───── ЛИСТИНГ К ЗАДАНИЮ
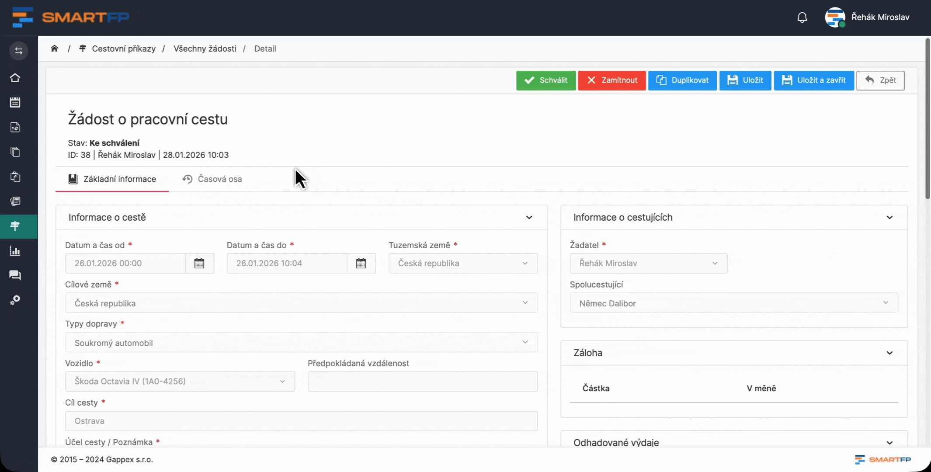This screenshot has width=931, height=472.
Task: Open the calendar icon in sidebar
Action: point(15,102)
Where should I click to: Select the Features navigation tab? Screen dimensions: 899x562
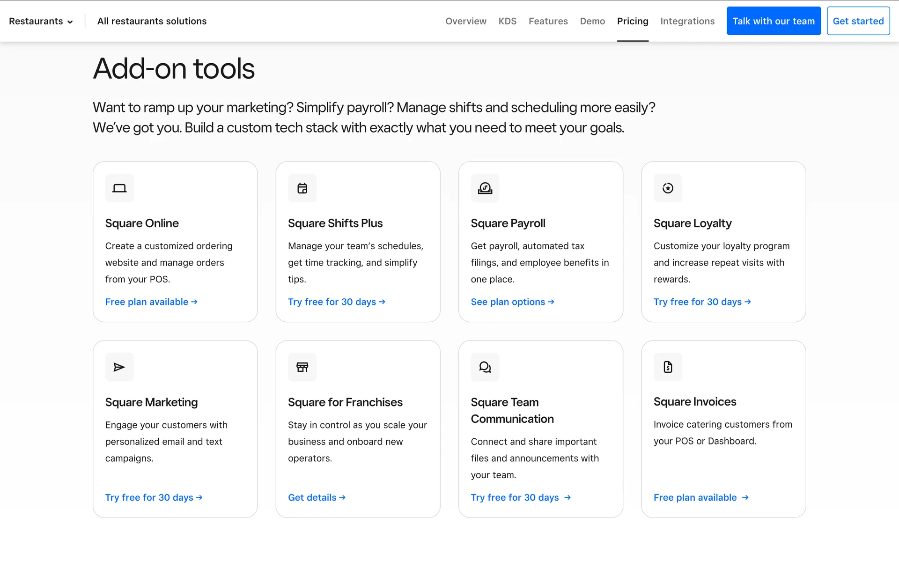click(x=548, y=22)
──────────
= ЗАДАНИЕ =
Перенесите все строки листинга в таблицу Markdown со столбцами «№» и «Строка» (номер строки и сама строка), пропустив пустые строки. Изображения в ответ не включайте.

= ОБРАЗЕЦ ОТВЕТА =
| № | Строка |
|---|---|
| 1 | This screenshot has width=931, height=472. |
| 2 | Task: Open the calendar icon in sidebar |
| 3 | Action: point(15,102) |
| 4 | Where should I click to: Select the Features navigation tab? Screen dimensions: 899x562 |
| 5 | click(x=548, y=22) |